The Ombudsman’s role and powers
- We may investigate a complaint on behalf of someone who has died or who cannot authorise someone to act for them. The complaint may be made by their personal representative (if they have one), or someone we consider to be suitable. (Local Government Act 1974, section 26A(2), as amended)
- We may investigate matters coming to our attention during an investigation, if we consider that a member of the public who has not complained may have suffered an injustice as a result. (Local Government Act 1974, section 26D and 34E, as amended)

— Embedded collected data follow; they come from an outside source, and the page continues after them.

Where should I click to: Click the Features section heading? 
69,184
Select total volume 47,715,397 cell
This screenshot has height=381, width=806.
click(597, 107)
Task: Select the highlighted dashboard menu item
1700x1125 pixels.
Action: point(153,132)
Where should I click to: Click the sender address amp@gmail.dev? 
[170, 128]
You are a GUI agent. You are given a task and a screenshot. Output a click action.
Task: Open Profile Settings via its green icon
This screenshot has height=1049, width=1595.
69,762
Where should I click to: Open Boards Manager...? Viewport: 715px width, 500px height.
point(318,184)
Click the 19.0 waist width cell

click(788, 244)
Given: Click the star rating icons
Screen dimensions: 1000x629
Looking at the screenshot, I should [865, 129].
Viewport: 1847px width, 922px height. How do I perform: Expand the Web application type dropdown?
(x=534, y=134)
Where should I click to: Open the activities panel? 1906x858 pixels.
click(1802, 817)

- Part 3 and Part 3A of the Local Government Act 1974 give us our powers to investigate adult social care complaints. Part 3 is for complaints where local councils provide services themselves. It also applies where a council arranges or commissions care services from a provider, even if the council charges the person receiving the care. In these cases, we treat the provider’s actions as if they were council actions. Part 3A is for complaints about care bought directly from a care provider by the person who needs it or their representative, and includes care funded privately or with direct payments using a personal budget. (Part 3 and Part 3A Local Government Act 1974; section 25(6) & (7) of the Act)
- We investigate complaints about adult social care providers and decide whether their actions have caused an injustice, or could have caused injustice, to the person making the complaint. I have used the term fault to describe such actions. (Local Government Act 1974, sections 34B and 34C) If an adult social care provider’s actions have caused an injustice, we may suggest a remedy. (Local Government Act 1974, section 34H(4))
- If we are satisfied with an organisation’s actions or proposed actions, we can complete our investigation and issue a decision statement. (Local Government Act 1974, section 30(1B) and 34H(i), as amended)
How I considered this complaint
- During my investigation I discussed the complaint with Mr Y and considered the information he provided.
- I made enquiries of the care provider and considered its response.
- Mr Y and the care provider had an opportunity to comment on my draft decision. I considered any comments received before making a final decision.
- Under our information sharing agreement, we will share this decision with the Care Quality Commission (CQC).
What I found
What should happen
Competition and Markets Authority guidance
- The Ombudsman can interpret contracts on an ordinary reading. The strict interpretation of a contract is for the courts. However, the Ombudsman can look at a contract on ordinary reading and examine how it appears to a reasonable member of the public.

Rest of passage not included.